* WHAT TO PRODUCE:
Leaving out the pictures, please reproduce exactly and only the lines from the one that contains "Open the #央young之夏# hashtag" through the last line below.
━━━━━━
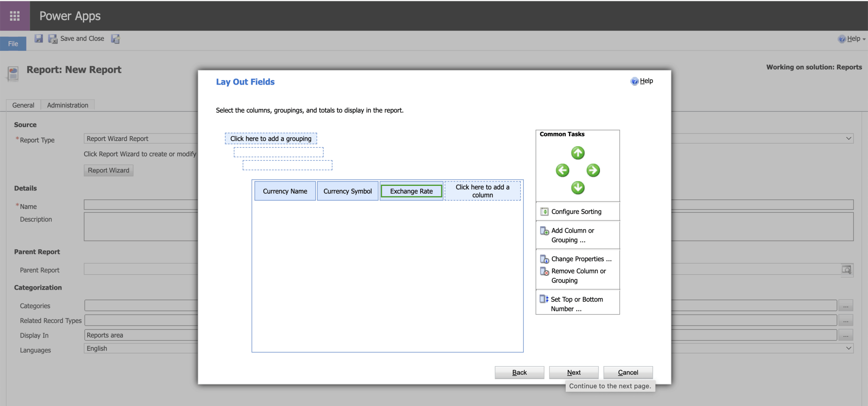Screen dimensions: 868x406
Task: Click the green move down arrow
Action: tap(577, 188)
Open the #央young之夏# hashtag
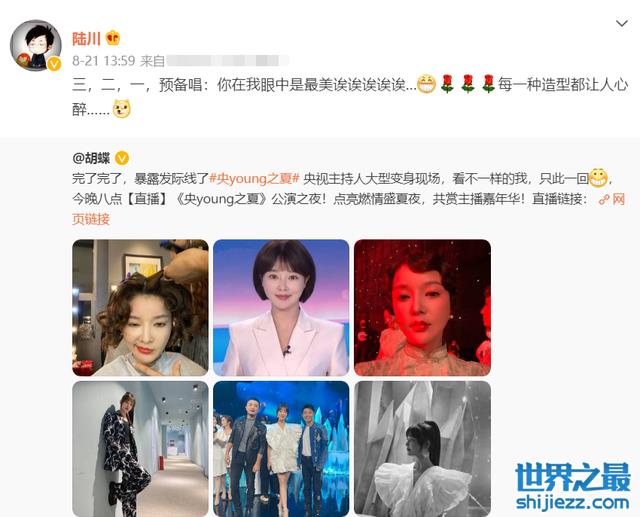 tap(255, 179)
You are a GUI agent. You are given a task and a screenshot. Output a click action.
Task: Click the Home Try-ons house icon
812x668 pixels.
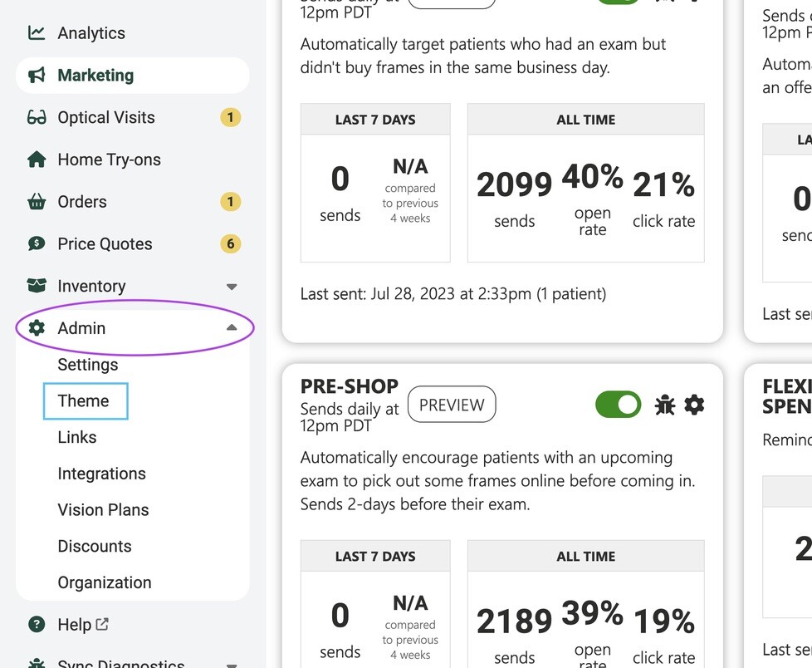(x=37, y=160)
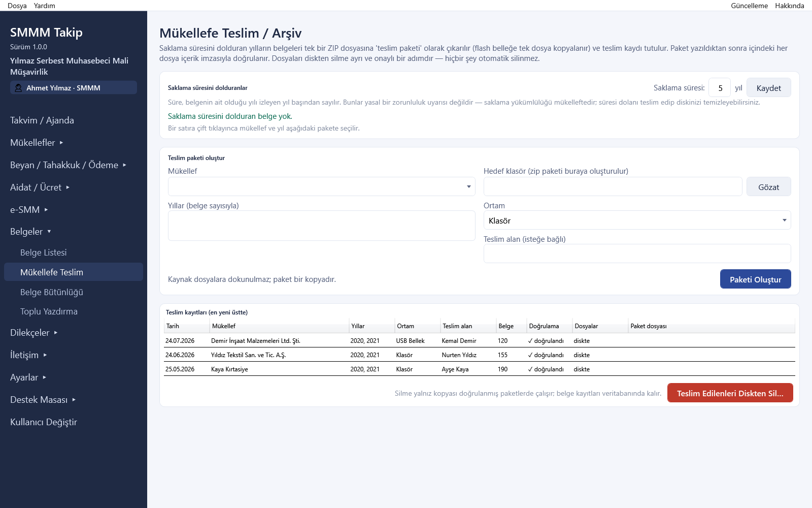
━━━━━━
* OUTPUT FOR THIS TASK:
Open the #央young之夏# hashtag
 tap(255, 179)
You are a GUI agent. You are given a task and a screenshot. Output a click action.
Task: Click the Home Try-ons house icon
812x668 pixels.
(x=37, y=160)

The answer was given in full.